The delivery of biologicals across endosomal membranes by pH-responsive polymers

The efficient and safe delivery of complex biological agents offers great potential for the challenges of our time. Polymers offer considerable advantages in this regard, not only because of their low risk for immunogenic reactions, their comparatively inexpensive large-scale production and their long shelf life. The biological properties of organisms, organs, tissues and cells determine the design of safe and efficient delivery systems and should be considered as inspiration for new attempts to create effective materials. In addition to the balance between hydrophobicity and hydrophilicity, the degree of charge of a nanocarrier is also critical for efficient delivery and overcoming the endosome. Cationic charges do not only enhance cellular uptake but can also mediate a crossing of the endosomal barrier due to membrane interactions. The introduction of hydrophobic or even lipophilic components can further significantly increase membrane interactions.

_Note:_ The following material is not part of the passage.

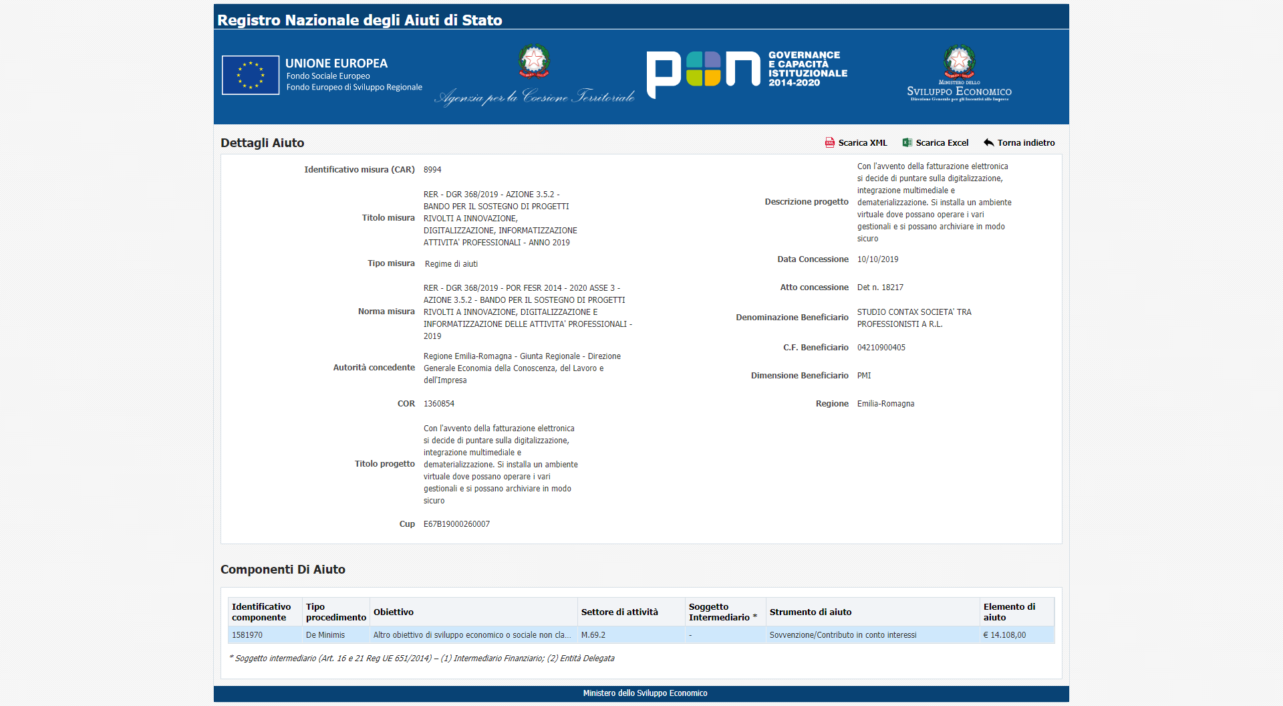Download data via Scarica XML link
1283x706 pixels.
pyautogui.click(x=863, y=143)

Besides the interaction with the cell membrane, it is important to consider that both the degree of charge and the hydrophobic-hydrophilic balance also affect the packaging and protection of sensitive biological cargo such as genetic material. However, cationic charges and hydrophobic components introduce some disadvantages, as electrostatic and hydrophobic interactions may disrupt the integrity of other cellular membranes, triggering toxic effects. Fine adjustment of the degree of charge and the hydrophobic-hydrophilic balance offer the possibility of balancing the requirements for a safe, yet efficient delivery process. In the present dissertation, various polymer systems with adjustable charge density and hydrophobic-hydrophilic balance were investigated with respect to their delivery efficiencies. A particular focus was set on the key step in delivery, the endosomal release.